Friday, August 8th 2008, 8:14 pm
By: News 9


By Amy Lester, NEWS 9

OKLAHOMA CITY -- Oklahoma City made national headlines when a major newspaper focused on what the metro has to offer.

"Oklahoma City's featured in Friday's New York Times in the travel section. The full page article could help change Oklahoma City's image.

The headline read, "Oklahoma City is Booming with Oil and a New Exuberance."

"Obviously, there's a lot of momentum in Oklahoma City right now," City Manager Jim Couch said. "I thought the article captured that momentum."

The article highlighted the art museum, the culture, the friendly feel in the city, downtown, the riverfront, the city's western influence, and the NBA team.

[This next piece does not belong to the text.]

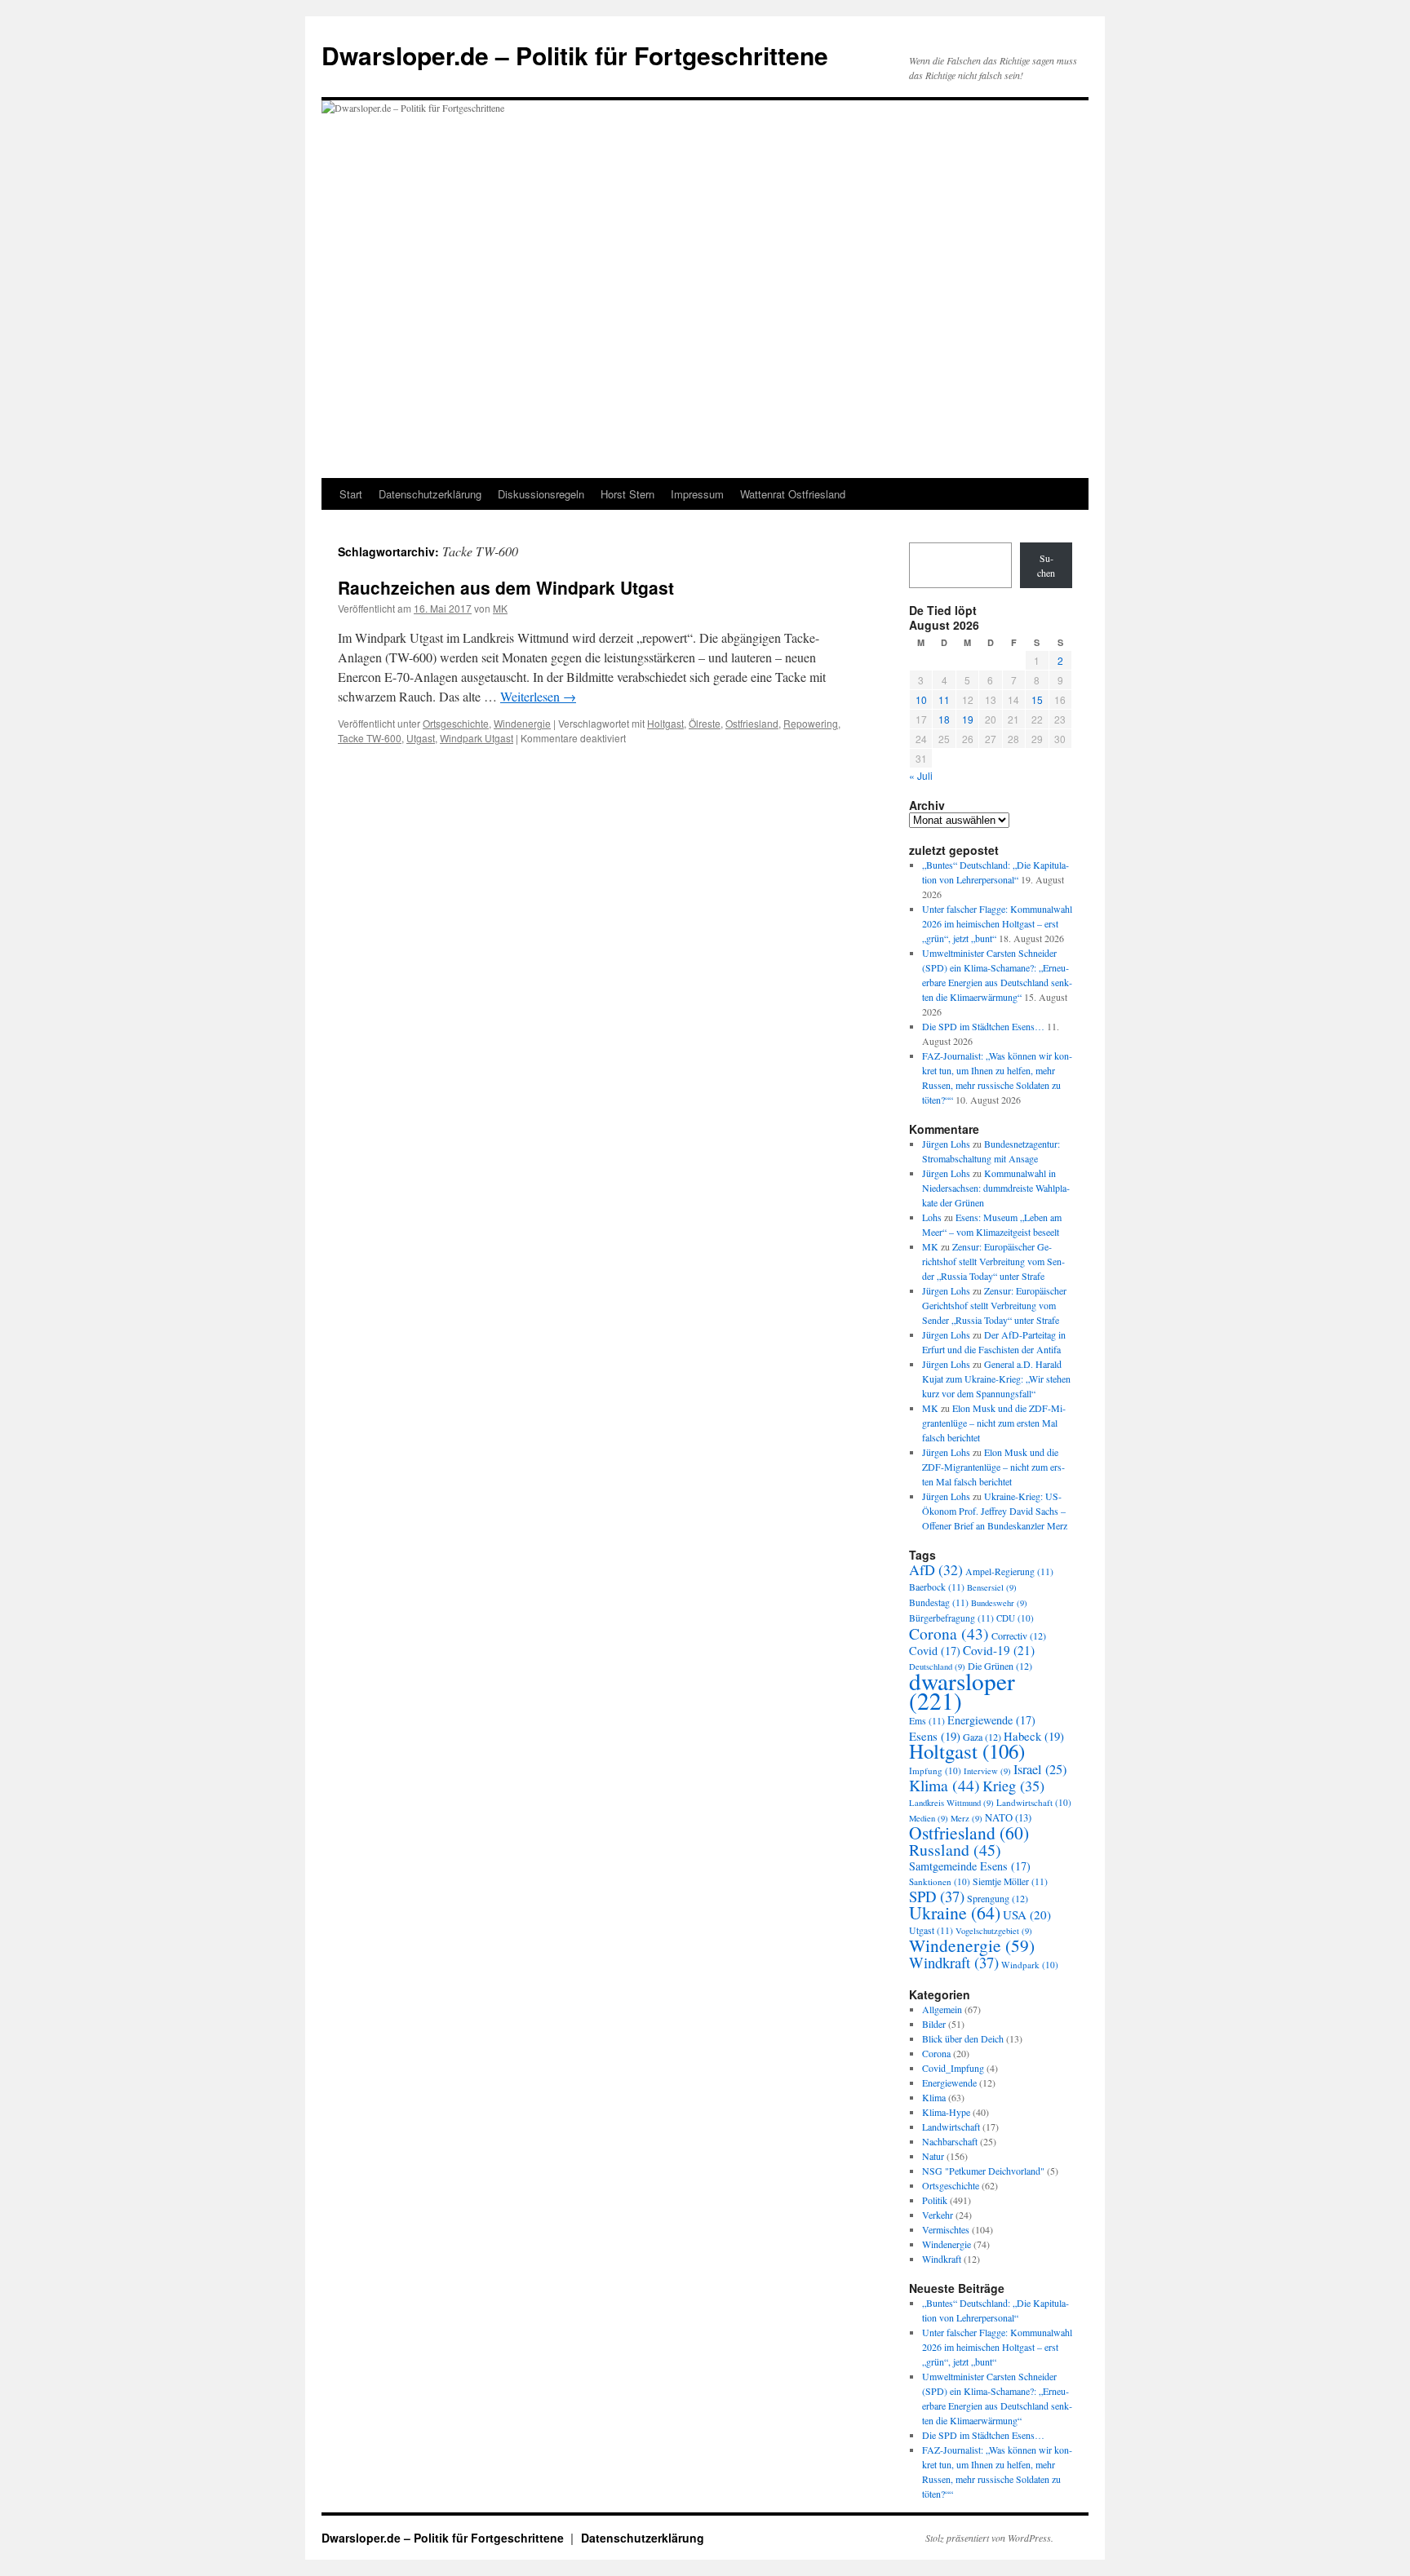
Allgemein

"Publications like NY Times is very well respected and very well read, the more often we have the opportunity to appear in them, the more our word gets out," said Greater OKC Chamber President Roy Williams. "It's very positive."

The positive exposure is important because people that have not visited Oklahoma City could have the wrong impression.

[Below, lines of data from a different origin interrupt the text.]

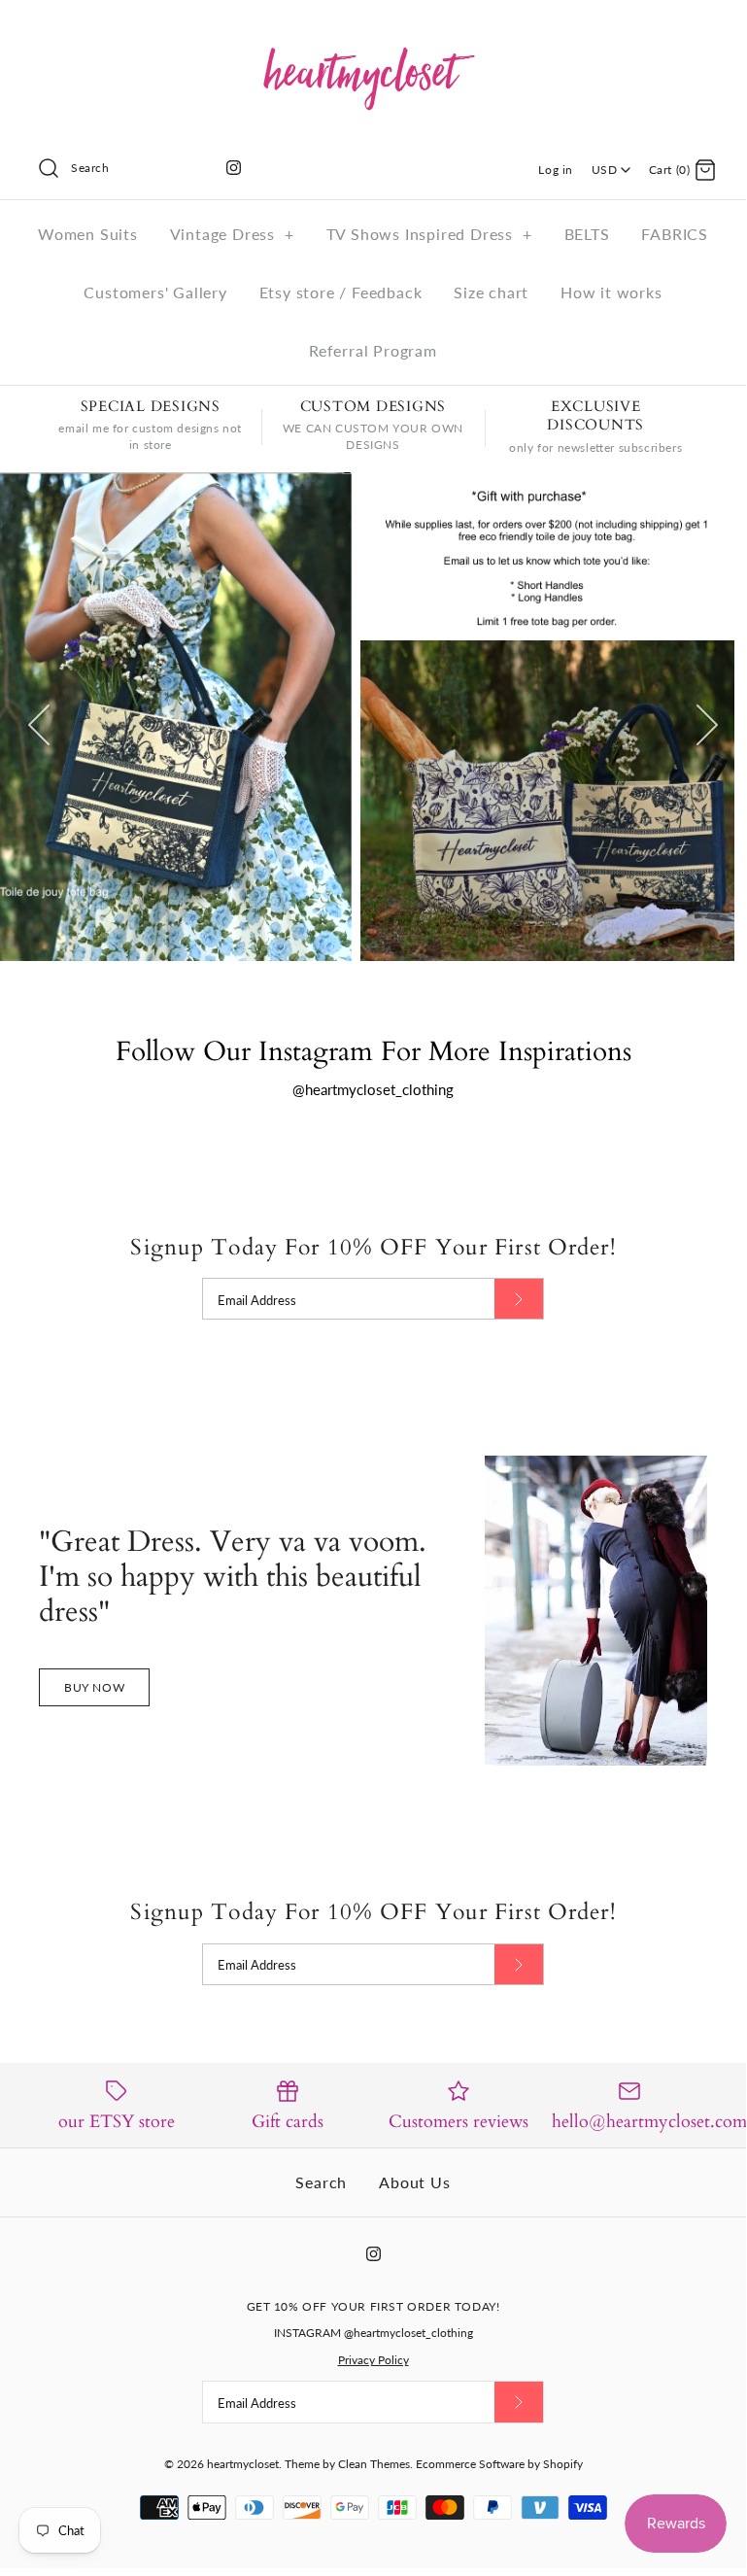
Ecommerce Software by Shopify (499, 2463)
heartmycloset (243, 2463)
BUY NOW (94, 1687)
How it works (611, 292)
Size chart (491, 292)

"I had some friends come from the Midwest. They'd never been to Oklahoma,"resident Heather Mitchell said. "They didn't even realize just how much there was to do."

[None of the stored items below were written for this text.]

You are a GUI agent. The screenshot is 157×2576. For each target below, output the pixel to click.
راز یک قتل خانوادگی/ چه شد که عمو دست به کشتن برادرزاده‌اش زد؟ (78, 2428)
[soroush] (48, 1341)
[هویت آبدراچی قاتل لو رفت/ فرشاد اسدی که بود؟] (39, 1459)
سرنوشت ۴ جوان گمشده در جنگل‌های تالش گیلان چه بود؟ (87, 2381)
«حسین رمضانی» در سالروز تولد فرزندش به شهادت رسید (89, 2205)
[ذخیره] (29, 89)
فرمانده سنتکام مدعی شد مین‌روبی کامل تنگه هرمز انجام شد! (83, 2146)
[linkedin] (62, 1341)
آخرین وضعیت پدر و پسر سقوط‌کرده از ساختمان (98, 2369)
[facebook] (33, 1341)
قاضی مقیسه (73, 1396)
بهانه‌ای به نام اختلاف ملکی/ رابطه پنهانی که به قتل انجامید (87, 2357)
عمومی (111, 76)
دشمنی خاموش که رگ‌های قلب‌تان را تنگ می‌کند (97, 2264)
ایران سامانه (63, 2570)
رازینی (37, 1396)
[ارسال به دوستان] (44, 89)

Chad Scarbrough moved recently from Seattle and is impressed by the attractions.

"Once I got here, there's a great mixture of new development and beautiful buildings, while still maintaining the old historic feel to it," Scarbrough said.

While it takes time to change the city's image, every positive article can make a difference.

"These types of articles are obviously invaluable to get the word out," Couch said. "You can't pay for htat type of coverage you get out of the New York Times."

In the pages of the New York Times, there's proof the city transformed over the past decade, but city leaders believe the best has yet to come.

"I think the next ten years is going to be even better than the last ten years," Couch said. "I really do believe we're on significant changes in Oklahoma City, and it's just the tip of the iceberg right now."